-- Start Selected excerpt --

Pick of the week: “Pete’s Dragon” (Netflix) — I’m not sure who saw David Lowery’s ’50s crime drama “Ain’t Them Bodies Saints” and thought “That guy should totally reboot a ’70s Disney movie featuring an animated dragon.” But I’m glad they did, because Lowery’s take is refreshingly old-fashioned storytelling that they don’t do much in family films anymore, relying on heart and emotion as much as effects. Although that is a pretty good-looking dragon.
“Bon Cop, Bad Cop” (Netflix) — This extremely Canadian send-up of buddy cop movies pairs a scruffy Quebecois cop with a by-the-book Ontario cop as they hunt down a conspiracy, which of course ends up involving pro hockey. Seeing it in a sold-out Orpheum Theatre on opening night of the Wisconsin FIlm Festival a decade ago is a favorite moviegoing memory.

-- End Selected excerpt --

*Problem to solve:* Carry on the streaming movie recommendations from the point where they stop, beginning after the last sentence shown.

-- Start Record list --

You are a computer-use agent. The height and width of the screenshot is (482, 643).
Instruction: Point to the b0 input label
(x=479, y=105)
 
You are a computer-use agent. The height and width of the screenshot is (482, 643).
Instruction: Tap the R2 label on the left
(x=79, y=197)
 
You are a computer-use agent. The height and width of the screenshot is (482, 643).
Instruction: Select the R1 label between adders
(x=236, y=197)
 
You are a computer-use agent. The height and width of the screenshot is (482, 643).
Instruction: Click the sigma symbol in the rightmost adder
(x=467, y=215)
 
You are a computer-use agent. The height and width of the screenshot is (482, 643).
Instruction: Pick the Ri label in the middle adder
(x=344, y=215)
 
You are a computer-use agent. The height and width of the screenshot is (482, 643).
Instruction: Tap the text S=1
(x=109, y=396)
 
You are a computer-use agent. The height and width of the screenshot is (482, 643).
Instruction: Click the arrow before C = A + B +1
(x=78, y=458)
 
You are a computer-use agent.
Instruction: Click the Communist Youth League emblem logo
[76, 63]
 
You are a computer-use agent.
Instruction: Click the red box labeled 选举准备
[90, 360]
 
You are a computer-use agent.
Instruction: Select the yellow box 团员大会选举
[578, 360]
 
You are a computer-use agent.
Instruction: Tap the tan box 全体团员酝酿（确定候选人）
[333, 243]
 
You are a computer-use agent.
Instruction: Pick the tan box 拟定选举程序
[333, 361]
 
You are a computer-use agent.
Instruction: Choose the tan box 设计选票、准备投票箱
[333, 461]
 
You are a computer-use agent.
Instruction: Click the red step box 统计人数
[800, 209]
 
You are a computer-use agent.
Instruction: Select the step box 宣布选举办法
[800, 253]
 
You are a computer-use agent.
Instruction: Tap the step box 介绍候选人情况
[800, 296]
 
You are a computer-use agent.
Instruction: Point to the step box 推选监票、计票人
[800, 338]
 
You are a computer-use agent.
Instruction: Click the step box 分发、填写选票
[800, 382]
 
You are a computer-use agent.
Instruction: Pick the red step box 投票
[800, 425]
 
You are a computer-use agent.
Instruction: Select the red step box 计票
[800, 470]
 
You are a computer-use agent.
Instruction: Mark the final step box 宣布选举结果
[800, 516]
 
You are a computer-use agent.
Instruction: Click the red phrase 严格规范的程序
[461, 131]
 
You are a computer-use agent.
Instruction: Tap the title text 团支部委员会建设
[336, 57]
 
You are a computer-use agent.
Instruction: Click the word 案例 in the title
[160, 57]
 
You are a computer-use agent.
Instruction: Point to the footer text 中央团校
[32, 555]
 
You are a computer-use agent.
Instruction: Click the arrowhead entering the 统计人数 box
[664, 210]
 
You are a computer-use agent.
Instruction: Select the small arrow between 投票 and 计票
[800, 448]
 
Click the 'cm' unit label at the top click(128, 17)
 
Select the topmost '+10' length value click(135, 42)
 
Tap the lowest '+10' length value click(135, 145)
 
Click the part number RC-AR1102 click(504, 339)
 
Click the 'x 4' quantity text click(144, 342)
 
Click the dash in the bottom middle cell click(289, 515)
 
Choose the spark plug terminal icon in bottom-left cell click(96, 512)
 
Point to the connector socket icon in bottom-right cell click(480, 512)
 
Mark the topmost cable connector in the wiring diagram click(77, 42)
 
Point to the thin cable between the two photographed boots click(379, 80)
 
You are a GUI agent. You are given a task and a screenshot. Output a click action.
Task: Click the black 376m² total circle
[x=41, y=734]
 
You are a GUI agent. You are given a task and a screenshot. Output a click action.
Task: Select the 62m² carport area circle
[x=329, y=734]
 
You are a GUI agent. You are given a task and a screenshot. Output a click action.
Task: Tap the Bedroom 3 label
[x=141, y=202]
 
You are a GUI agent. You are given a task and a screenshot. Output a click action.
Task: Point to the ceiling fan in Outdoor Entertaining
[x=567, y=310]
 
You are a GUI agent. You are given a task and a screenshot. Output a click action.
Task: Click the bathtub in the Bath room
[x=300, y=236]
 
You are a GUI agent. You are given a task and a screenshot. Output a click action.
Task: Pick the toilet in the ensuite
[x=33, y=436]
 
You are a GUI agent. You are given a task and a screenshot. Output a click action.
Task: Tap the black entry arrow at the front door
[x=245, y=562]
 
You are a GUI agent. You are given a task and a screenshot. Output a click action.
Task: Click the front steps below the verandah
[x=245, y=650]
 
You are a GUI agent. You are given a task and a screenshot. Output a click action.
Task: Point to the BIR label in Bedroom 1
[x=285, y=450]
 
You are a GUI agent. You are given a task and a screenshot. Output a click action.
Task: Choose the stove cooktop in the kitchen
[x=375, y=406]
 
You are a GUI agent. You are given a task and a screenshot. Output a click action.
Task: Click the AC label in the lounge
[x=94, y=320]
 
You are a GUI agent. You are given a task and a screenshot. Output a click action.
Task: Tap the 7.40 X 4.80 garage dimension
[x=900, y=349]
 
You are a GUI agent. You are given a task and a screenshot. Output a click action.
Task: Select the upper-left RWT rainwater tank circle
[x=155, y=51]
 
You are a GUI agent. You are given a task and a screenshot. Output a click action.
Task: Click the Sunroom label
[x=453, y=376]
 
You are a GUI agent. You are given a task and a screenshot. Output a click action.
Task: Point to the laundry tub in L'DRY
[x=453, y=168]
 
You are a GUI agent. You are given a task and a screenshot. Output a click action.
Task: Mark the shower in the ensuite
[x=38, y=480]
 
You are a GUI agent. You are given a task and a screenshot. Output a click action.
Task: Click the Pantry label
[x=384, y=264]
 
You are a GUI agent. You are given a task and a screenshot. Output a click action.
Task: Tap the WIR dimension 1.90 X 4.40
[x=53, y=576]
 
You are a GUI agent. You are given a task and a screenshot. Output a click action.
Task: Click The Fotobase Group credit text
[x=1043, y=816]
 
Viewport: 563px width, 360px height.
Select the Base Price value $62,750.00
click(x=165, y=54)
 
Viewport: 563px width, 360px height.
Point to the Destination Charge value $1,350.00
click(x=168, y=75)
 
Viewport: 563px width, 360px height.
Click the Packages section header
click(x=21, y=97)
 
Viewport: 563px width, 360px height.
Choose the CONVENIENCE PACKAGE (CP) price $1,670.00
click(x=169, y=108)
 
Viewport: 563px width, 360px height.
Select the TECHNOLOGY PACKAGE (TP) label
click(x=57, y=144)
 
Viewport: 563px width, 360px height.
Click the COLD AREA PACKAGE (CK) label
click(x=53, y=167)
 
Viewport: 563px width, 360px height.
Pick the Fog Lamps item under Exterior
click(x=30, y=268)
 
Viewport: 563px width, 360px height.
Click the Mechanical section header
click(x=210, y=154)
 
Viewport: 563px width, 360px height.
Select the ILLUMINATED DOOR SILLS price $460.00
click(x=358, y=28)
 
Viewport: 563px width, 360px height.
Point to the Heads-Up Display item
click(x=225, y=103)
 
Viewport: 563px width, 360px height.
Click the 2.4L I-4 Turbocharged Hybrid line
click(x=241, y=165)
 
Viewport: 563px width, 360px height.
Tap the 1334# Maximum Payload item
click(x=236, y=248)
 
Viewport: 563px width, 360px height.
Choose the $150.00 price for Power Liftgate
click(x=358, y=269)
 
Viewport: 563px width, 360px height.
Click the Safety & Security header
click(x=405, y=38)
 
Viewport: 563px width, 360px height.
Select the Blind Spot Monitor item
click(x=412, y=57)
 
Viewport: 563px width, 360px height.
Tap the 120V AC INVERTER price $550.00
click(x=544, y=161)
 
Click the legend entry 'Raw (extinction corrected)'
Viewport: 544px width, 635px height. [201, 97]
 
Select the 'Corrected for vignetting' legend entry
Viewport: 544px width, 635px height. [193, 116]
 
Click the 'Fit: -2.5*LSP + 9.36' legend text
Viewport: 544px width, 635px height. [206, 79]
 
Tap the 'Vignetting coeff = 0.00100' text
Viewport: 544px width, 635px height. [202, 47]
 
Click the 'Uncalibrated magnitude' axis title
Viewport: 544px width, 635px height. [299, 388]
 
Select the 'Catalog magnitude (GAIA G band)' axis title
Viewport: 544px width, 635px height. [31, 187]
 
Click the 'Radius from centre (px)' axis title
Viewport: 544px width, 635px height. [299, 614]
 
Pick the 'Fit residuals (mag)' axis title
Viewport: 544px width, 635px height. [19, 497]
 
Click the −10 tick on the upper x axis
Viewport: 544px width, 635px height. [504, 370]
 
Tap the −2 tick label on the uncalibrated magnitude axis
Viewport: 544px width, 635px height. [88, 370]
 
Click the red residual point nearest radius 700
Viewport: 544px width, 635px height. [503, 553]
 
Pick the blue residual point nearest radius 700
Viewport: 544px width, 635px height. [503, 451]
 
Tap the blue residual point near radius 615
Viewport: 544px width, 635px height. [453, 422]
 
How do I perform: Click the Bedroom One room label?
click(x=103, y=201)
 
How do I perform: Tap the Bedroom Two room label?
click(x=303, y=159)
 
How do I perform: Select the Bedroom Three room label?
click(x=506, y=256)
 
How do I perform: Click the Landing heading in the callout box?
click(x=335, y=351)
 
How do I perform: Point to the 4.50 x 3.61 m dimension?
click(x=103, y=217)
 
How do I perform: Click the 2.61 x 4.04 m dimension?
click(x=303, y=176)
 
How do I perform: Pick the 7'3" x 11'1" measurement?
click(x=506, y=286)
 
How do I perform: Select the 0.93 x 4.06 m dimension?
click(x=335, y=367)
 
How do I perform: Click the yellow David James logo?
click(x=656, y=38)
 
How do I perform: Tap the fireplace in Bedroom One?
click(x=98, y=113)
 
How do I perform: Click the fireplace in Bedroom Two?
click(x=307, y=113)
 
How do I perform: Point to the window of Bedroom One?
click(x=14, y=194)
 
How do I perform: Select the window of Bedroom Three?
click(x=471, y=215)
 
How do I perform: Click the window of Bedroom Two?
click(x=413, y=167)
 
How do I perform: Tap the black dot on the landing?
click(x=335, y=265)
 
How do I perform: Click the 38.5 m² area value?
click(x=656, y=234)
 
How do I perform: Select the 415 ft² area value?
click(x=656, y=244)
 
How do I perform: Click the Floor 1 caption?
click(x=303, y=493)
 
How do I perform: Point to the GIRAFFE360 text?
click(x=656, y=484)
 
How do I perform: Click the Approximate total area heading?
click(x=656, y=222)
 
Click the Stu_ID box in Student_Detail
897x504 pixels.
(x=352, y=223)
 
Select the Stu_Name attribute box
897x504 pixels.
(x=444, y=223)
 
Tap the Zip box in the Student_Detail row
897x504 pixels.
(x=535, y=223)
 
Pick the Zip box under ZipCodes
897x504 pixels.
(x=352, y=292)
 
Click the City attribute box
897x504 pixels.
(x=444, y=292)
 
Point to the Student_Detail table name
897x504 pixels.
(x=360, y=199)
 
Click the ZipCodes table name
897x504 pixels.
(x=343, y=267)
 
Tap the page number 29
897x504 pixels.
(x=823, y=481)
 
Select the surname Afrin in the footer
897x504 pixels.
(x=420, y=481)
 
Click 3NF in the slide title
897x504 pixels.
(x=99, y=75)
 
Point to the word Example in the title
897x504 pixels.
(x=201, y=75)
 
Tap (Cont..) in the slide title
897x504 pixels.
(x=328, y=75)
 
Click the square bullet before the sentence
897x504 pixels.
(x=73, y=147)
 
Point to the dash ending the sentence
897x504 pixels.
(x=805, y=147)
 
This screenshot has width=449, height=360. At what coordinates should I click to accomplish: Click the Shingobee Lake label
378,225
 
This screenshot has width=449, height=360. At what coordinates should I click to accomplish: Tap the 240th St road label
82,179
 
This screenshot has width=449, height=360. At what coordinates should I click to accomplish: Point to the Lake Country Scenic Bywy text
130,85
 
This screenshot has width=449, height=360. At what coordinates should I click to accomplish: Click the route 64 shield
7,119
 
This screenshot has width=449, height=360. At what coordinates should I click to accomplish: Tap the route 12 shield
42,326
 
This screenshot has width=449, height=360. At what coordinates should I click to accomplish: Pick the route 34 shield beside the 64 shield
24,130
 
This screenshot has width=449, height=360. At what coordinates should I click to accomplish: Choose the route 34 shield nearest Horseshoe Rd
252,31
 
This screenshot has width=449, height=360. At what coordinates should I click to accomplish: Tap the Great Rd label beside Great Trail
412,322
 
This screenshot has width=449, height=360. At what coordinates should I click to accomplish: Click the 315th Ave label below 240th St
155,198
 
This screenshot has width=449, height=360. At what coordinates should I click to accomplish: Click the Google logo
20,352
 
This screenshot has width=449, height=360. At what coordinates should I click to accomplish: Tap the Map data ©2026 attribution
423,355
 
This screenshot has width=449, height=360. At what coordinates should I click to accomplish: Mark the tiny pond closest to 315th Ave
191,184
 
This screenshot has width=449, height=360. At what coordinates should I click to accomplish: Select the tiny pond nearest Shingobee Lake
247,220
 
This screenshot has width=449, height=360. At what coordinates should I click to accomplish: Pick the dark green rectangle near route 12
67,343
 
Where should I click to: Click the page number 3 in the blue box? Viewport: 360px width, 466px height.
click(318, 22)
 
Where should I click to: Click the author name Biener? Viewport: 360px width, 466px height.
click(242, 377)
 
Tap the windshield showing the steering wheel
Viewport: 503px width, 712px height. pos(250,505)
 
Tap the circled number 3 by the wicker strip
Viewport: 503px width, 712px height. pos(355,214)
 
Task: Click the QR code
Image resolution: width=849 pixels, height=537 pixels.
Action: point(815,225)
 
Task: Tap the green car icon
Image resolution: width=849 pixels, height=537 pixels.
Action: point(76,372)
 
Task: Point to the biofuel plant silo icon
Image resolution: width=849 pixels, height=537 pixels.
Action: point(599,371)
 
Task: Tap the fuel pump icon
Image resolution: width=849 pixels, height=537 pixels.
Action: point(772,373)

-- End Record list --

*Answer below:*
“Howard’s End” (Netflix) — My full review is here. Ismail Merchant and James Ivory’s finally observed adaptation of the E.M. Forster shows a pair of middle-class sisters (Emma Thompson and Helena Bonham Carter) pulled apart between the upper and lower classes, and a small disused country house becomes both the object of strife and, potentially, a symbol of how Britain’s different classes might learn to live harmoniously together. Maybe.
“Everybody Wants Some!!“ (Amazon Prime) — After “Boyhood,” Richard Linklater apparently wanted to kick back a little with this spiritual sequel to “Dazed and Confused,” looking at a group of college baseball players in the 1980s. Along with the keg parties and team pranks, the film is kind of sweet in looking at all the possibilities open when you first arrive at college.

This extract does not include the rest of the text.